**Page extract**
Not sure what genre to choose to soundtrack your tale of a 'teenage horror-addict psycho' and a 'hunky mad scientist' meeting up at a Devo concert and winding up 'destroying the school… and the world… with lasers'? Well: why not go on a hyperactive rollercoaster ride through as many of them as take your fancy at any given point in time, and then mash them all up into surf-rock-doo-bop-synth-pop-harmonising-HammerHorror-just-about-targeted chaos!
Well, why not? It’s worked for Zombina and the Skeletones, after all.
This is the Skeletones’ second full-length album, and is possibly their first release not to feature anything undead. Instead, it sticks to the more realistic Dissolvo Death Ray concept, which in the hands of a young lady deranged by unrequited love and too many B-movies creates the kind of carnage that can only be adequately represented by arcade-game waves of synthesisers. Well – synths with a bit of help from crunching guitars and _“Everybody’s gonna die! Eeverybody’s gonna die!” _call-and-response vocal harmonies.

**Prompt A**
Please copy the listing from the line with "Given: Click the" up to and including the line with "Looking at the", without the pictures.

**Data supplied**

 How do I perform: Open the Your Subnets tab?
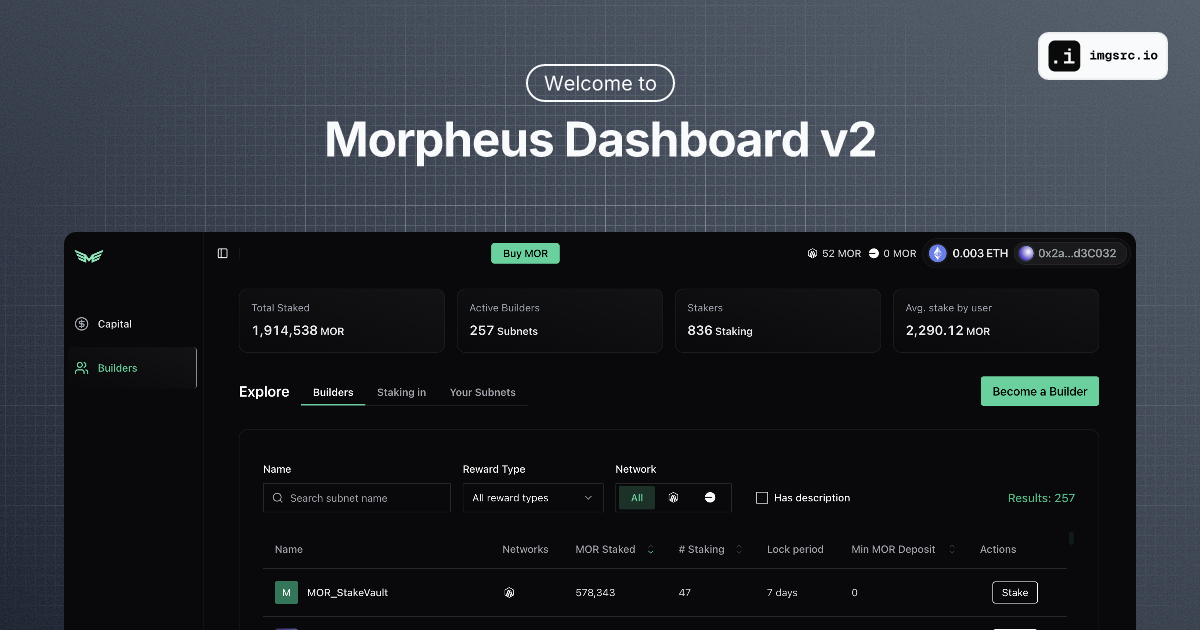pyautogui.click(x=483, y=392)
==
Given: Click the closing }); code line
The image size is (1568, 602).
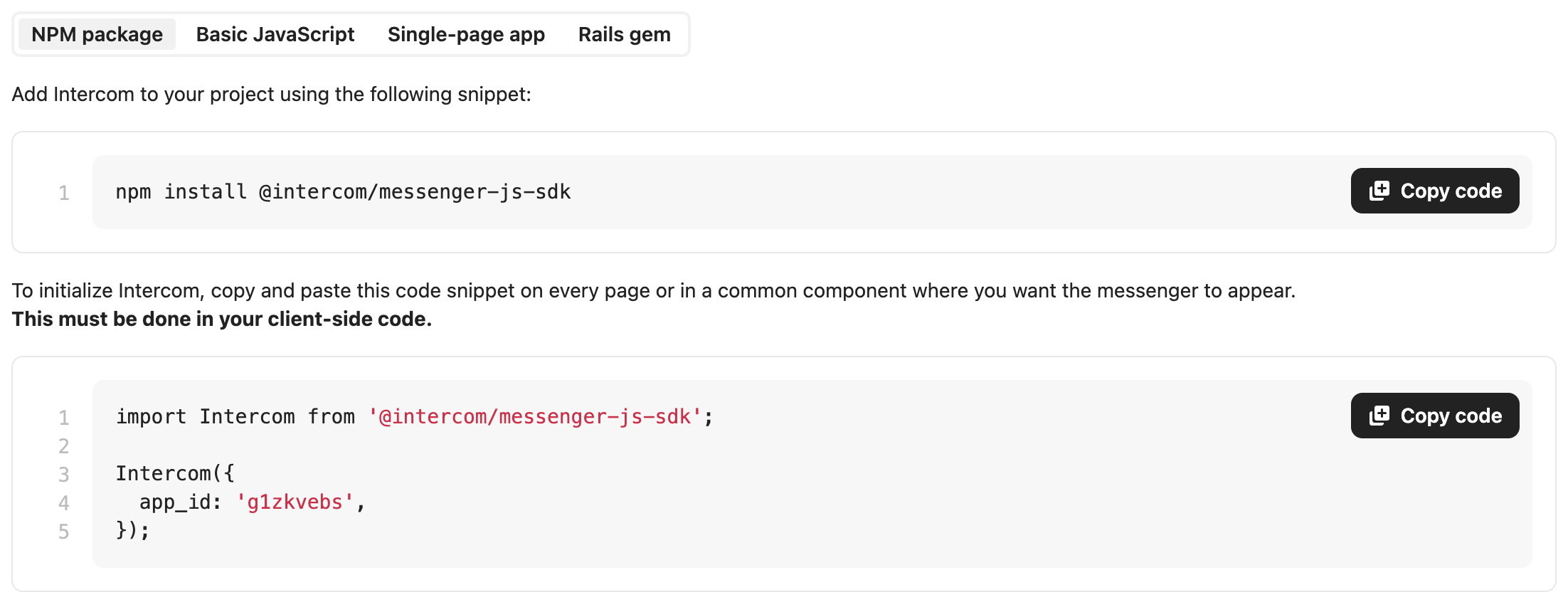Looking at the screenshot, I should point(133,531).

**Prompt B**
In the album review, what concept does the record stick to in place of anything undead?

**Full answer A**
Given: Click the closing }); code line
The image size is (1568, 602).
Looking at the screenshot, I should point(133,531).

**Full answer B**
The Dissolvo Death Ray concept.